• _Directions for this task_
Your copy begins at the line with "You are a computer-use" and runs through the end of the data below. Set down only those lines exactly, without pictures.

• _Available records_

○ ○ ○ ○

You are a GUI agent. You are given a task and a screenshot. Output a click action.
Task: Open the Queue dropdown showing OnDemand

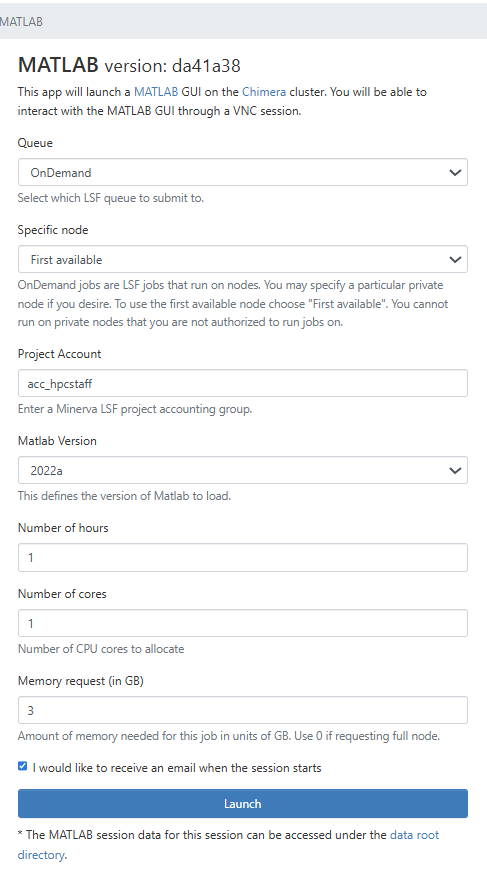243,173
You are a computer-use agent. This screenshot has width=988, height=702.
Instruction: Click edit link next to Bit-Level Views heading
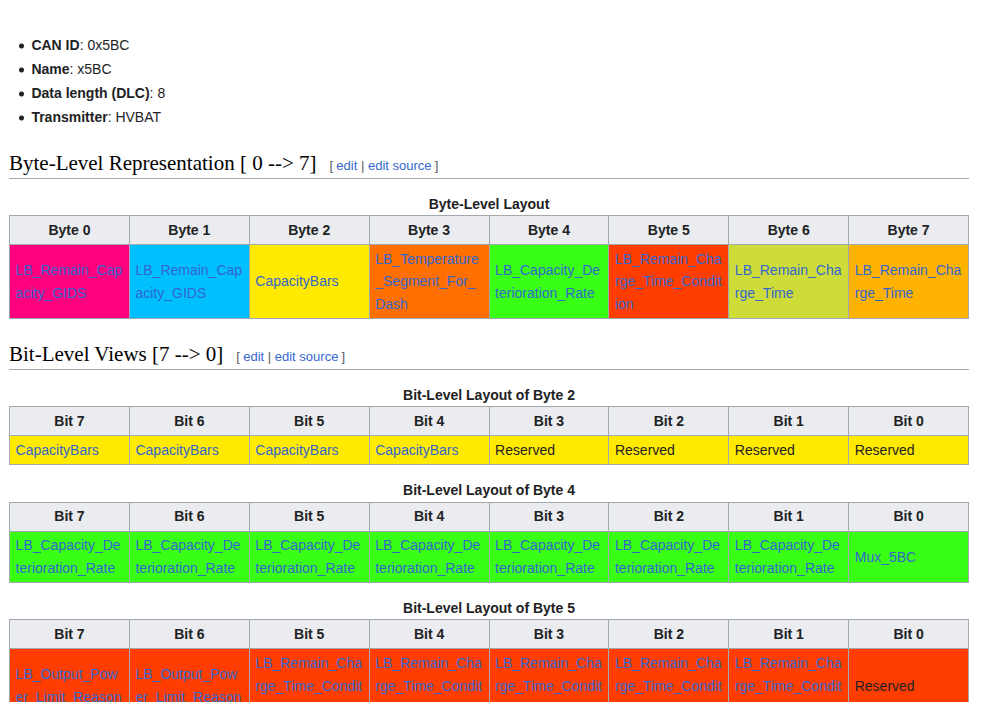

○ ○ ○ ○

• _Result for this exercise_
You are a computer-use agent. This screenshot has width=988, height=702.
Instruction: Click edit link next to Bit-Level Views heading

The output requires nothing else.